The district also had to buy rifles, handguns, bulletproof vests, uniforms, duty belts, body cameras, ammunition, and a gun safe. The salary and benefits for each guard costs about $60,000 to $70,000 and outfitting each guard costs another $2,000. The district has funded the positions and gear through its staffing budget and supplemental levies.
But, Arnold said, having the guards has been worth the cost and effort.
Armed guards are just seconds away in emergencies
In January 2020, a teacher at Lakeland Senior High School erroneously thought she heard gunshots and called a lockdown.
Within minutes, law enforcement officers from the FBI , Idaho Fish and Game, Idaho State Police and at least four different local police departments arrived at the school.
“The cavalry came,” Arnold said. “Anyone who had a weapon was there.”
Even so, it took six minutes for the first law enforcement agent to get in the doors. The armed guard on site was at the threatened classroom in just 30 seconds.
“And that’s why we have armed guards,” Arnold said. “Seconds save lives.”
But Arnold cautioned that the program only works because the right people are in place.
“I’m 100% confident that they would put their lives in danger to take care of a threat in our buildings,” Arnold said of the guards, who are all retired law enforcement officers. “It’s sad what we have to do these days, but it gives me peace of mind.”
Dennis Sanchez, the Chief of Police for the Spirit Lake Police Department, said his department (which provides one of the district’s three SROs) is supportive of the armed guards. He said they work closely with local police officers.
“They both work in concert together and that’s a great thing because both are important,” he said. “We’re very comfortable with that program right now.”
Gun safety is a top concern
Mike Munger, the program manager for the Idaho Safety and Security Program, said his organization doesn’t take a position on armed guards or teachers in schools.
However, it does encourage school boards who pursue those options to ensure armed individuals train with local law enforcement. Doing so minimizes risks like accidental firearm discharges.
Munger didn’t know of any accidental firearm discharges in Idaho’s K-12 schools. There has been at least one such incident at one of Idaho’s higher institutions, though. In 2014, an assistant professor at Idaho State University was giving a lecture when a pistol he was carrying in his pocket discharged and shot his foot.
“It is always a concern. A negligent discharge is still a discharge in a school setting,” Munger said. “It’s one of the reasons we’re always asking questions about coordinated training.”

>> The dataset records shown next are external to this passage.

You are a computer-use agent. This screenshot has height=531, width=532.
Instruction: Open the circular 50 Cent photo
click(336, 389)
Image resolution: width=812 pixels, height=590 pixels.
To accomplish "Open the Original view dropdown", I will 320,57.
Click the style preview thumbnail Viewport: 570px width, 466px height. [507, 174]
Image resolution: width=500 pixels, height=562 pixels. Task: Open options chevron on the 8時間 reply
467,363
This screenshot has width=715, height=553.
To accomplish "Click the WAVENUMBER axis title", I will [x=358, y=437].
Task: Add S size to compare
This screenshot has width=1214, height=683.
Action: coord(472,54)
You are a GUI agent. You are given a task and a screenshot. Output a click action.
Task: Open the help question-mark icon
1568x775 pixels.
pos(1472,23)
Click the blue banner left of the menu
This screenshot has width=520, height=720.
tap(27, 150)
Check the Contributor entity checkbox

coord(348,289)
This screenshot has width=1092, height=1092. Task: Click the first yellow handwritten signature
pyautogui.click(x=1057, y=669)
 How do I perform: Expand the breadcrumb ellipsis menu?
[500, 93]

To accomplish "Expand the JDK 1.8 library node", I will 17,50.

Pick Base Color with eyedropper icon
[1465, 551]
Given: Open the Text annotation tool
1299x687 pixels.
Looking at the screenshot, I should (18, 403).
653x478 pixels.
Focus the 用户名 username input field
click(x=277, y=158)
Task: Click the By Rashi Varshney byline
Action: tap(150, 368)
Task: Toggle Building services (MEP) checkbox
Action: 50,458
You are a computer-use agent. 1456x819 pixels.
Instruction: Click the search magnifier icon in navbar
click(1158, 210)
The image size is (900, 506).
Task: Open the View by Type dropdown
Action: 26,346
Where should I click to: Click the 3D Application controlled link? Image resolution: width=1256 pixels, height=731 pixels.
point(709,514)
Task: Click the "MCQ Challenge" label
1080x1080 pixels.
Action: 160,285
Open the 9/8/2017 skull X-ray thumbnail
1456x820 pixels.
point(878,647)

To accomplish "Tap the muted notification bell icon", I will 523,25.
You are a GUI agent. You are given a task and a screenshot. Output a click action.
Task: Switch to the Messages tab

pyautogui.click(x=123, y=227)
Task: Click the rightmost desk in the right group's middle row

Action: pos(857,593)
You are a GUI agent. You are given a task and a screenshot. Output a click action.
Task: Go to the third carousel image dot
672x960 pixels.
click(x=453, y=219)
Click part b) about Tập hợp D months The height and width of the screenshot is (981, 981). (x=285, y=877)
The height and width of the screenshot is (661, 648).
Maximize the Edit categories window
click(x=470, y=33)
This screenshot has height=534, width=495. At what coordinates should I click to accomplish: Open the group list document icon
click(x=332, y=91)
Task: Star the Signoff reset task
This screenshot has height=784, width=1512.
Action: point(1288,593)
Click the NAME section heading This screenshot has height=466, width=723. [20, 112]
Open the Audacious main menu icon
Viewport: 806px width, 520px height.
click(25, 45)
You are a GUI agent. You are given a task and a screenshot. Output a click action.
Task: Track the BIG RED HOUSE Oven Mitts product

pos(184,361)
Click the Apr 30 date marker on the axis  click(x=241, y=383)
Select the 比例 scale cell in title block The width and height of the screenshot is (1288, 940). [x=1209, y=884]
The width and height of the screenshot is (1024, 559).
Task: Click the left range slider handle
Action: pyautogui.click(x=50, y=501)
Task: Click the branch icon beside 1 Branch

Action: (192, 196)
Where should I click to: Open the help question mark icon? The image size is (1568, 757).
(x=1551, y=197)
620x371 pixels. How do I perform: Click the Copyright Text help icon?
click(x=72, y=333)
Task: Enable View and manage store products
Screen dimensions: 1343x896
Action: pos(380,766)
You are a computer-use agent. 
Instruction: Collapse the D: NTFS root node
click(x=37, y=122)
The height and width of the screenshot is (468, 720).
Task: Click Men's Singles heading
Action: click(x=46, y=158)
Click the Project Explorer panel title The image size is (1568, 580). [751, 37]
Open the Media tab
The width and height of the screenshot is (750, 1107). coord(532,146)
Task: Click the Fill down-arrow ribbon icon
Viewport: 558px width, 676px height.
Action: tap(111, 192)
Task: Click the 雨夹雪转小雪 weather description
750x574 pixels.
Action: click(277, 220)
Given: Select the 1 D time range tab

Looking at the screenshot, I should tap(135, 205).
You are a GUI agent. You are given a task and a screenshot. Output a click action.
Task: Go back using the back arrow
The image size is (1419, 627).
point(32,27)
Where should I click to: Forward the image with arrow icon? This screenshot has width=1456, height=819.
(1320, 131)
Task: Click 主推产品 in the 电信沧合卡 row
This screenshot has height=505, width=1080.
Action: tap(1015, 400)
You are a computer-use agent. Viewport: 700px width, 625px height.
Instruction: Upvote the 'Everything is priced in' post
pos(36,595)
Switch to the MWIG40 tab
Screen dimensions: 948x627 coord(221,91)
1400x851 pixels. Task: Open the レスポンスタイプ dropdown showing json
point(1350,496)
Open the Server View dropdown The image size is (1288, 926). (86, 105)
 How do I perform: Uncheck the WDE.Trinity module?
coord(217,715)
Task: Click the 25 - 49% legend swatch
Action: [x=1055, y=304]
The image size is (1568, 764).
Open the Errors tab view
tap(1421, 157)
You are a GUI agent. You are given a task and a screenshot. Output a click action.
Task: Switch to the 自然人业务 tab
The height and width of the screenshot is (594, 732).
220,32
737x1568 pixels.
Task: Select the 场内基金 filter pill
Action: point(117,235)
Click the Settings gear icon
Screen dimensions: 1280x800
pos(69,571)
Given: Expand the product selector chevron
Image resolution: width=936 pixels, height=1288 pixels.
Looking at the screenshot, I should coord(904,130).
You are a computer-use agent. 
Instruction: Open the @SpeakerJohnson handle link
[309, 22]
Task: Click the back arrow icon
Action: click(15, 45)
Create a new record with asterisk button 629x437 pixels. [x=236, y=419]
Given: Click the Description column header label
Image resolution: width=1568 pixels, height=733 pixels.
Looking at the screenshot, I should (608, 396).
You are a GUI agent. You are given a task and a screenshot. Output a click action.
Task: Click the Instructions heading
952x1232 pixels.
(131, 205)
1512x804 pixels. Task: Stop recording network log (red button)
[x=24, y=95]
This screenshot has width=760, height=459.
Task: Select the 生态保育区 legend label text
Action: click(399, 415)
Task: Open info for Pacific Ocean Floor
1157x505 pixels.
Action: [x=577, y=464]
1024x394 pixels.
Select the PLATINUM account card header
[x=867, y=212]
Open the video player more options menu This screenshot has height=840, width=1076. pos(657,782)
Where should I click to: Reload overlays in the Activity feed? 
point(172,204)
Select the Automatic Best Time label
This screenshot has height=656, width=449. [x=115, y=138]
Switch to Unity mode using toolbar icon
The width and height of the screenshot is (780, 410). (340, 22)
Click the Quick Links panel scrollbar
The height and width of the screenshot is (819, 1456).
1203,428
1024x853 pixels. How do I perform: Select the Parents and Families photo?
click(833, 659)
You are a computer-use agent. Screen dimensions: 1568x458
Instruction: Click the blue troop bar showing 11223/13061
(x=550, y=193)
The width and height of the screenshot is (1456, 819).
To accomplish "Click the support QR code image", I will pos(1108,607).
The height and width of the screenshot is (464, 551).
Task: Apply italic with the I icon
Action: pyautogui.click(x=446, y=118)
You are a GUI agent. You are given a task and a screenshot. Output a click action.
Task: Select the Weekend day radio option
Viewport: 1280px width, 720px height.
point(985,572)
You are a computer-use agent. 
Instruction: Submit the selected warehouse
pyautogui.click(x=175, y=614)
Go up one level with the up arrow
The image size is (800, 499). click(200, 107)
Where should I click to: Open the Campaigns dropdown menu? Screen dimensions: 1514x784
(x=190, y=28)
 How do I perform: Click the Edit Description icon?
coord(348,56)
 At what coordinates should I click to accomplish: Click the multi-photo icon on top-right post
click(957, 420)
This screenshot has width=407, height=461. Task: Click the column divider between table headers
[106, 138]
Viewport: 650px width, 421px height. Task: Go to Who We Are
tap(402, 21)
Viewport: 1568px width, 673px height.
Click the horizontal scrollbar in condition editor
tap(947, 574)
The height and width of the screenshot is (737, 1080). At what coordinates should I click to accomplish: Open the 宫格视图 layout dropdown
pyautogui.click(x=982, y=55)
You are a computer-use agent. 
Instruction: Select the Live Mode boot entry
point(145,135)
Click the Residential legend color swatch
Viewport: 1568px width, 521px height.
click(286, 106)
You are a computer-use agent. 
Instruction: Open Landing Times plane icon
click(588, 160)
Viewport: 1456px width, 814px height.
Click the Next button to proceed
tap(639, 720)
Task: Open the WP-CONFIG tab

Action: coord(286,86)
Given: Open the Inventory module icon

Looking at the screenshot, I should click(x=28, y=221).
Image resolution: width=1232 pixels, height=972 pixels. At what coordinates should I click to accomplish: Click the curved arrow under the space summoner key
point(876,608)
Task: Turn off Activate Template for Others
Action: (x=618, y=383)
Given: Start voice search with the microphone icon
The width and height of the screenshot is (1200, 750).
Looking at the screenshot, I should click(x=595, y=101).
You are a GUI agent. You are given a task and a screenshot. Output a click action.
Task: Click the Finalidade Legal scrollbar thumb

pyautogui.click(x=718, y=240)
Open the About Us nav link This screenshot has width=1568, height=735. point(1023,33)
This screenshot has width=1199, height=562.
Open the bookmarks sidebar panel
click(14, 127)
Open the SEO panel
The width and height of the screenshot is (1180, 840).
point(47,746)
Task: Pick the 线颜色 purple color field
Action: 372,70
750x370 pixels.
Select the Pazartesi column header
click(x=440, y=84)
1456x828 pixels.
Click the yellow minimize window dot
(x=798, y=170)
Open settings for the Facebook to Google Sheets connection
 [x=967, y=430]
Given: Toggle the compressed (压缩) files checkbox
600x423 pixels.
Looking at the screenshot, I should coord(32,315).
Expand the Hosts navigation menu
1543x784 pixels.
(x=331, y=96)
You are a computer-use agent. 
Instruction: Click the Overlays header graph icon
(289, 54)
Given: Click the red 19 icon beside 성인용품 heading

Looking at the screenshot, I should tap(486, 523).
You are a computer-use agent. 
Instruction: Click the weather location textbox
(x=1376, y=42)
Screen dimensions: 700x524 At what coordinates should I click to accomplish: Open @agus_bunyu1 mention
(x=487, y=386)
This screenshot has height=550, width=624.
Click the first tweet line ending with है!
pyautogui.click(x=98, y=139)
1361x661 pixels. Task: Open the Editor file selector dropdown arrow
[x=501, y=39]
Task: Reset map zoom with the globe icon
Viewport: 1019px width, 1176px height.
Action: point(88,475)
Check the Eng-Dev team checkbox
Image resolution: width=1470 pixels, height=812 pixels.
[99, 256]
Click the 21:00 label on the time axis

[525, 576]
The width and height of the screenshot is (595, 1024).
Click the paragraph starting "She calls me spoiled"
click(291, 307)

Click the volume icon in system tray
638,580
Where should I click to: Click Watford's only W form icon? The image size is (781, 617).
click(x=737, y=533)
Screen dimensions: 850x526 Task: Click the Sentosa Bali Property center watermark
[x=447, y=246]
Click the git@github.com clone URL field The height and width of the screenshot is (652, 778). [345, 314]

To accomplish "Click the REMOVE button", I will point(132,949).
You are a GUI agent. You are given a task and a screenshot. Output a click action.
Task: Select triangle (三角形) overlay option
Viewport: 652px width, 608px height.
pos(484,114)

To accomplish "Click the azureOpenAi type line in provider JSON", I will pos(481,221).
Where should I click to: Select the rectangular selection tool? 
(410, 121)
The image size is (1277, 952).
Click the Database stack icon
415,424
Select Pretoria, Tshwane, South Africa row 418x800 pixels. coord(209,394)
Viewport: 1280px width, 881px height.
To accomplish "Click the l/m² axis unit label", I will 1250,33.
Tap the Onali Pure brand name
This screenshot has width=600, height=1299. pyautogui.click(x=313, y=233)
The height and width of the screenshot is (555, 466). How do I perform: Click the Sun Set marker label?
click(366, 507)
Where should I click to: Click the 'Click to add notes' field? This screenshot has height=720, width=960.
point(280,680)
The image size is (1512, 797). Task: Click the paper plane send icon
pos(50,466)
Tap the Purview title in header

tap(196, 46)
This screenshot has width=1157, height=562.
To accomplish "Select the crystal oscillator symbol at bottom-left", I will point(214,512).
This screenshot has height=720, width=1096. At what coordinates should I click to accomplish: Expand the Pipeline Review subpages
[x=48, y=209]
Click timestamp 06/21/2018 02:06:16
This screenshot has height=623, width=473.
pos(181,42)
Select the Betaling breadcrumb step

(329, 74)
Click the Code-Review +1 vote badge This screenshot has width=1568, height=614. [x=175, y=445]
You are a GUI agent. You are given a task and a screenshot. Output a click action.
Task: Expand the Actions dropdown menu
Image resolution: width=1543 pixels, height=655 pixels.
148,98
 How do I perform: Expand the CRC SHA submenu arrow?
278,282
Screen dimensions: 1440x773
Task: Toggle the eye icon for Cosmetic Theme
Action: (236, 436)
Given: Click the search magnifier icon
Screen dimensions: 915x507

The Garden Valley School District has been public about its policy to allow teachers to carry guns. It’s important that local law enforcement knows which teachers carry guns so that in the event of a shooting those individuals are not mistaken as the shooter, Munger said.
Garden Valley teachers who carry guns to school also train and qualify at shooting ranges alongside local law enforcement.
“It’s really important that they show proficiency with their weapon,” Munger said. “It should go without saying, but we want to make sure people can hit what they aim at.”